Working data:
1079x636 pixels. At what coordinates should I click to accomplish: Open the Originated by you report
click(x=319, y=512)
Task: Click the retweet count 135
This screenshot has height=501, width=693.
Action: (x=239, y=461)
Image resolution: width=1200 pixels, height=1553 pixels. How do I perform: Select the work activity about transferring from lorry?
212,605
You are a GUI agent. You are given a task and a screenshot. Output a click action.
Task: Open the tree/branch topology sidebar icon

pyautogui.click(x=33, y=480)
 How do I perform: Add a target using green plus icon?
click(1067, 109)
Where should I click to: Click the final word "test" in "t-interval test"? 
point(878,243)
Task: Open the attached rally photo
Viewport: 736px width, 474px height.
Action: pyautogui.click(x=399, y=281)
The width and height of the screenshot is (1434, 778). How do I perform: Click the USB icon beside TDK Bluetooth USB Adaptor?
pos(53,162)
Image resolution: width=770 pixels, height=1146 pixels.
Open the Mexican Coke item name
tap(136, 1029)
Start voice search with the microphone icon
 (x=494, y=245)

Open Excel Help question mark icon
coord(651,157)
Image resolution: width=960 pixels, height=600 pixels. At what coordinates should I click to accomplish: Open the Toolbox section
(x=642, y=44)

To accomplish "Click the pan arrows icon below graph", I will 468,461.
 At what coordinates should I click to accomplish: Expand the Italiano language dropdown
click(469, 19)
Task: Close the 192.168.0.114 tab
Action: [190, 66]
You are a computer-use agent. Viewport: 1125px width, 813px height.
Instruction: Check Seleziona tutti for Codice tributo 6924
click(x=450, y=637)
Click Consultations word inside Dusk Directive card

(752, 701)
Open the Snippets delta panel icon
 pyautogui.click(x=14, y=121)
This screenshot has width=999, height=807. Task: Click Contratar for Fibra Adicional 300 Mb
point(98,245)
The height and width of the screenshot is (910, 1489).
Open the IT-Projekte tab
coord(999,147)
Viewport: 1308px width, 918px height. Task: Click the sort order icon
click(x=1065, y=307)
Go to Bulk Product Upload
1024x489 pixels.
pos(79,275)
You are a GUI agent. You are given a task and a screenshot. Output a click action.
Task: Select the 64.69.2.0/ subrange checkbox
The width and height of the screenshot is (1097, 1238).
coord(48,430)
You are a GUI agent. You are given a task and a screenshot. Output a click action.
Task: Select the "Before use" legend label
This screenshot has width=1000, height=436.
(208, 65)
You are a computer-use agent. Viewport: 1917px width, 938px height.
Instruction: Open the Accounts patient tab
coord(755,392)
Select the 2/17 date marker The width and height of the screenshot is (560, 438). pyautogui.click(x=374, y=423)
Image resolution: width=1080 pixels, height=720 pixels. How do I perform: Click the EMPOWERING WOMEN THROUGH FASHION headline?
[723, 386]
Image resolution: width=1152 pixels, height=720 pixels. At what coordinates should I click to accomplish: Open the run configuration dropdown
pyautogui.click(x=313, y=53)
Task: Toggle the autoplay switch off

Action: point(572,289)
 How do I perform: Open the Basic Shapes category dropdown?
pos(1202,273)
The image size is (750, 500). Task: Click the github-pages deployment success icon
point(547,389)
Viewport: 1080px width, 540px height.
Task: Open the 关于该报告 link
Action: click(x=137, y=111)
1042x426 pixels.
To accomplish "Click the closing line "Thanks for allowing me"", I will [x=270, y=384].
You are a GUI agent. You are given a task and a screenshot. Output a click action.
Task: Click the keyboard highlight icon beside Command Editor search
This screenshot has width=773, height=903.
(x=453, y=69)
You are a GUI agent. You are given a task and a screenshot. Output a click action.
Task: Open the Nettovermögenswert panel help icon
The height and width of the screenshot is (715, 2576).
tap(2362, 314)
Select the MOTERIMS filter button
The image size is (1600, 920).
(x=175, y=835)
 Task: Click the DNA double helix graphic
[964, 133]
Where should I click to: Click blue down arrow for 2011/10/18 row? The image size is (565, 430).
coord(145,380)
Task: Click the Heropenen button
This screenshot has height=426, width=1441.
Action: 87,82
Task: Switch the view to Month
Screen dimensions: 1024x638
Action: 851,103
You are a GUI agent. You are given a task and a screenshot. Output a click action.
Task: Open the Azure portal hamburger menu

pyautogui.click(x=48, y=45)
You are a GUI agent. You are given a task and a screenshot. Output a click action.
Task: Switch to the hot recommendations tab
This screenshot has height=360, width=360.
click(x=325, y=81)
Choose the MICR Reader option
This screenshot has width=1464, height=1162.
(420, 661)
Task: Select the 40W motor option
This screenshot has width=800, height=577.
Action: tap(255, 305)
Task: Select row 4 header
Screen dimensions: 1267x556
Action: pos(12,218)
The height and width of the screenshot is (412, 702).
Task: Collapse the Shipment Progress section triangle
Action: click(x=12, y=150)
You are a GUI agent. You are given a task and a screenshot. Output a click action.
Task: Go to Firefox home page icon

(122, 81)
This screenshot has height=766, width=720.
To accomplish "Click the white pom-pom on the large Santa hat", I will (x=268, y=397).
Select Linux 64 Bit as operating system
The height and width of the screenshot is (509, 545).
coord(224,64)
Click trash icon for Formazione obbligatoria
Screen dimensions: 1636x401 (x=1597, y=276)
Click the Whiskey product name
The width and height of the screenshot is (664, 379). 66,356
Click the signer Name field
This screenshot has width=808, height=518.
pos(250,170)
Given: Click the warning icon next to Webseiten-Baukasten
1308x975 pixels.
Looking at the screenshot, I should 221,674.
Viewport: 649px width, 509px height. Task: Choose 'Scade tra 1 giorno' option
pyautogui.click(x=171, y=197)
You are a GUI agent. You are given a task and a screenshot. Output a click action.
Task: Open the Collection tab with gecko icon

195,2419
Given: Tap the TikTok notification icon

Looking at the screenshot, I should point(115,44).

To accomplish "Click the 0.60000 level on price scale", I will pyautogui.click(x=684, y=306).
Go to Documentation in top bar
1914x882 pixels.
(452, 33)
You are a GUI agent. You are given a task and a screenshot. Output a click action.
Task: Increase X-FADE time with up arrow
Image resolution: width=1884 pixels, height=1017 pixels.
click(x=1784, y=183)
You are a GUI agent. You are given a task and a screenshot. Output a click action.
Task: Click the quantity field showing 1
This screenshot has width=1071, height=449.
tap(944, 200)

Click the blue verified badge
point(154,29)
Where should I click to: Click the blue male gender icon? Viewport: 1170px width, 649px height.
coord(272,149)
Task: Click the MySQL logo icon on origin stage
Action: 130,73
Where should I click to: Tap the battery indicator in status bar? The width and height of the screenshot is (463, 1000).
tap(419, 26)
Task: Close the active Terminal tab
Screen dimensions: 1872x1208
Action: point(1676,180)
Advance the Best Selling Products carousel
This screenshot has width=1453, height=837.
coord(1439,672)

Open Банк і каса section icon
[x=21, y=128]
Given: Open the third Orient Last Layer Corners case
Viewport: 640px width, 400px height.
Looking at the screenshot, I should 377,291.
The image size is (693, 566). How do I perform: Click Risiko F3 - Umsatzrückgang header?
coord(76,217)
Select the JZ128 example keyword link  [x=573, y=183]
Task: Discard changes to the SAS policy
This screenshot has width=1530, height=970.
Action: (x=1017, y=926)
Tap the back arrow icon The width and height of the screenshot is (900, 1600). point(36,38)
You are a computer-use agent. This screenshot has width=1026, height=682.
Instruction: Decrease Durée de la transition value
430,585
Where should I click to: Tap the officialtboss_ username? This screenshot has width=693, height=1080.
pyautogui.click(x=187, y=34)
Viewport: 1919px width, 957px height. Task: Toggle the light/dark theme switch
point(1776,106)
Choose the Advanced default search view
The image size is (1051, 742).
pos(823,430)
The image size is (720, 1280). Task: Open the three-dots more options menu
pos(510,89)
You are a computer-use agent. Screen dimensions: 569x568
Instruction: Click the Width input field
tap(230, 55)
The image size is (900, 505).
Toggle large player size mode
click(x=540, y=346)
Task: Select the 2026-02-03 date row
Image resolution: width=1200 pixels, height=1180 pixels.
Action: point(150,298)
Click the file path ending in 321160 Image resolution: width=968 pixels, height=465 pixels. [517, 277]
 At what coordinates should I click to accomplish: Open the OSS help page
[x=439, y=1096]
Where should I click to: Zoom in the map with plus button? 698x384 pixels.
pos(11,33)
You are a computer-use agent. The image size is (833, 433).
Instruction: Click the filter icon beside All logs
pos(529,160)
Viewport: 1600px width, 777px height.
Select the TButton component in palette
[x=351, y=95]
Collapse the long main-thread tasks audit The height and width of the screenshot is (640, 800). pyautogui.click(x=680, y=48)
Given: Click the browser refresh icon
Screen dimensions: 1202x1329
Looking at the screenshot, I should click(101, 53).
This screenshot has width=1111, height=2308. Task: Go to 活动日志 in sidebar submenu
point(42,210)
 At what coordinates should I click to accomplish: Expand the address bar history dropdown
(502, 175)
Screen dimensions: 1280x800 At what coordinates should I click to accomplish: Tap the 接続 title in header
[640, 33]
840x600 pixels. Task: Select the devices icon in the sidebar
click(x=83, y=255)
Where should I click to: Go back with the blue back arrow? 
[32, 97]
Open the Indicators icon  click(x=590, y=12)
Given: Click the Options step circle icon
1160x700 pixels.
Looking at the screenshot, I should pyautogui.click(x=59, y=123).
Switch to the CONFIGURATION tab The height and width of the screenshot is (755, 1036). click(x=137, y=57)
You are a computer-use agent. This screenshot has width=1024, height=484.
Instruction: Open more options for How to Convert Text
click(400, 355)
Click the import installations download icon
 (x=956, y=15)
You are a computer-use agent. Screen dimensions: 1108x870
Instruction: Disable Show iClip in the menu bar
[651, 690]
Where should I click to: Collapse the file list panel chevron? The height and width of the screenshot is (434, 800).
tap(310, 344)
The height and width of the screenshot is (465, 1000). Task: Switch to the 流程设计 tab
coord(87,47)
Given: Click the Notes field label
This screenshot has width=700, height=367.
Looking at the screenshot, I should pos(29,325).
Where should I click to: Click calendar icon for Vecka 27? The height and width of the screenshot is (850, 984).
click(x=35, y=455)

Task:
Show me all lines in the records that contain "label".

Written response:
Task: Select the "Before use" legend label
Given: Click the Notes field label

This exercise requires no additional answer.